PHP drop down and Session question

What really needs to happen here is.. A session takes my data from the drop down listed below. Its gonna take it to the process page then bring it back to this page with a header on the process page. Then when it gets back to the first page the dropdown will populate with the session or the same client as when I left that page and the on change of the drop down will work. Can anyone help me with this. Thank you Right now this returns the client to the drop down but the onchange for the drop down does not work which is what I really need to work.

session_start();


$current = isset($_SESSION['ClientNamefour']) ? $_SESSION['ClientNamefour'] : 0;


while ($row = mysql_fetch_array($result)) { 


    $id = $row["Client_Code"]; 
    $thing = $row["Client_Full_Name"];
    $value = "$id, $thing";


    $sel=($id==$current)?'SELECTED':'';

    $options4.="<OPTION $sel VALUE=\"$value\">".$thing;


} 


?>
<form name="form" action="<?php echo $_SERVER['PHP_SELF']; ?>" method="POST">开发者_开发技巧

<select name="ClientNamefour" onchange="this.form.submit()">

    <option value=0>Client
    <?php echo $options4?> 

  </select>
</form>

Process page header

session_start();
$_SESSION['ClientNamefour'] = $_POST['txtclientcode'];

// Do the redirect





// Do the redirect
header("Location: test.php");
exit();

---

I don't know your question or problem but I just guess that it should be

$_SESSION['ClientNamefour'] = $_POST['ClientNamefour'];

instead of

$_SESSION['ClientNamefour'] = $_POST['txtclientcode'];

Also don't forget to put closing </option> tags into your code.

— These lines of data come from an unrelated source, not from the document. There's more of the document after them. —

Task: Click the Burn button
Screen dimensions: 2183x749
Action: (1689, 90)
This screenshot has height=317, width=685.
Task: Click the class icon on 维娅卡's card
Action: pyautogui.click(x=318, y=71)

Of course you have to send the the form data to the process page, but

<form name="form" action="<?php echo $_SERVER['PHP_SELF']; ?>" method="POST">

looks like the data gets send back to the same page.

And never trust data submitted by the user.

Edit:

Try:

onChange="Javascript:document.forms[0].submit()"

or

onChange="Javascript:document.forms['form'].submit()"

But that is only what I found using Google.